§ Your objective
Give every entry again, word for word and in full.

Records contained in a dataset:

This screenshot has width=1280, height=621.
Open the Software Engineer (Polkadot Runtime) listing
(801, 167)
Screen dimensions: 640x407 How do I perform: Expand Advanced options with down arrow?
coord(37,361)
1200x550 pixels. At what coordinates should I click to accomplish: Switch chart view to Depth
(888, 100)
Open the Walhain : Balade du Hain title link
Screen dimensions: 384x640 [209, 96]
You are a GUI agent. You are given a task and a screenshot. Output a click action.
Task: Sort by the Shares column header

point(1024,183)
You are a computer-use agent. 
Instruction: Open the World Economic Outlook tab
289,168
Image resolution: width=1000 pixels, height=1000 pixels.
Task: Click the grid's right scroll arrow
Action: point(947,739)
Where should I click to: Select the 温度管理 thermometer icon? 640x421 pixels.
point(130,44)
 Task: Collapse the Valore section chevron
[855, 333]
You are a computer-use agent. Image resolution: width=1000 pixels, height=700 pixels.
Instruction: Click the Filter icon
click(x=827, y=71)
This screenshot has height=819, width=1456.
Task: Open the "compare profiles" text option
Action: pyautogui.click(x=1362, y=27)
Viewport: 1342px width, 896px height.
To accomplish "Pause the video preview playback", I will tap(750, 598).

§ Reply to the task
This screenshot has width=1280, height=621.
Open the Software Engineer (Polkadot Runtime) listing
(801, 167)
Screen dimensions: 640x407 How do I perform: Expand Advanced options with down arrow?
coord(37,361)
1200x550 pixels. At what coordinates should I click to accomplish: Switch chart view to Depth
(888, 100)
Open the Walhain : Balade du Hain title link
Screen dimensions: 384x640 [209, 96]
You are a GUI agent. You are given a task and a screenshot. Output a click action.
Task: Sort by the Shares column header

point(1024,183)
You are a computer-use agent. 
Instruction: Open the World Economic Outlook tab
289,168
Image resolution: width=1000 pixels, height=1000 pixels.
Task: Click the grid's right scroll arrow
Action: point(947,739)
Where should I click to: Select the 温度管理 thermometer icon? 640x421 pixels.
point(130,44)
 Task: Collapse the Valore section chevron
[855, 333]
You are a computer-use agent. Image resolution: width=1000 pixels, height=700 pixels.
Instruction: Click the Filter icon
click(x=827, y=71)
This screenshot has height=819, width=1456.
Task: Open the "compare profiles" text option
Action: pyautogui.click(x=1362, y=27)
Viewport: 1342px width, 896px height.
To accomplish "Pause the video preview playback", I will tap(750, 598).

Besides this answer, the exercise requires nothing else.